• _Task to carry out_
For the data below, transcribe the part that opens with the line containing "The width and" and closes with the line containing "the 监控板块 上海A股", exactly and with no pictures.

• _Data_
+ + +
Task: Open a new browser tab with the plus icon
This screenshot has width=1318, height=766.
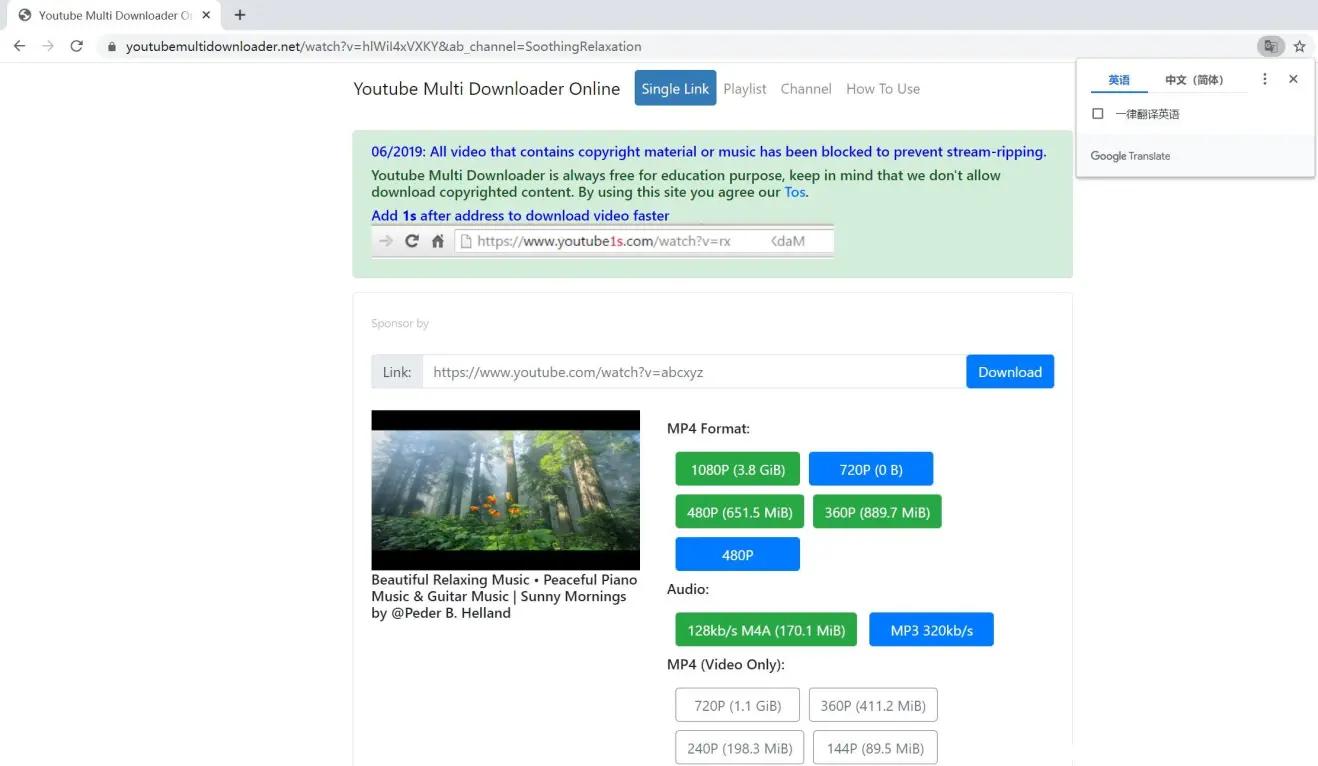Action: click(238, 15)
+ + +
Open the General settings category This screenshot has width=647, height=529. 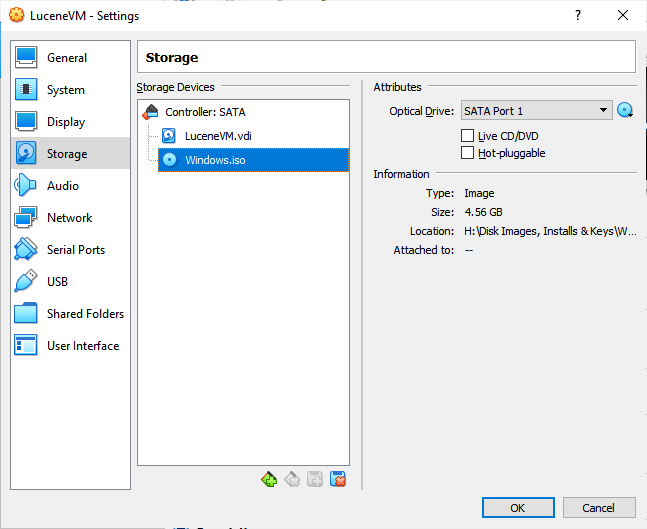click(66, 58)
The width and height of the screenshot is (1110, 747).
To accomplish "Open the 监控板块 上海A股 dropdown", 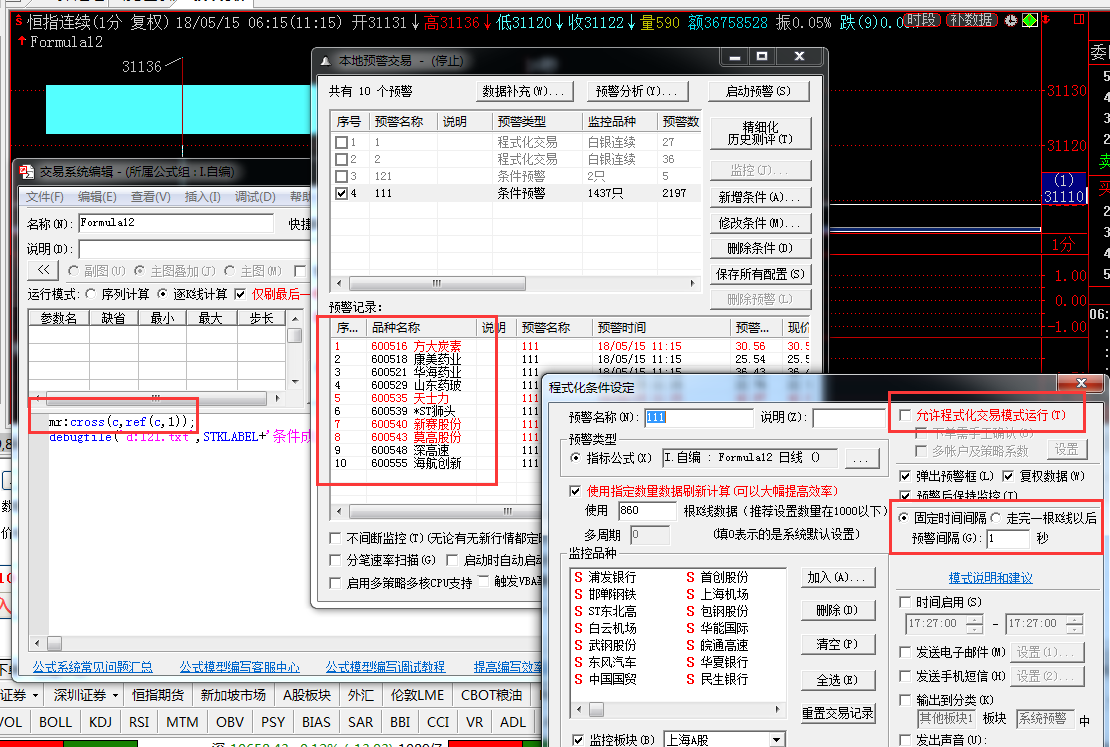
+ + +
• _Output of the task_
The width and height of the screenshot is (1110, 747).
To accomplish "Open the 监控板块 上海A股 dropdown", 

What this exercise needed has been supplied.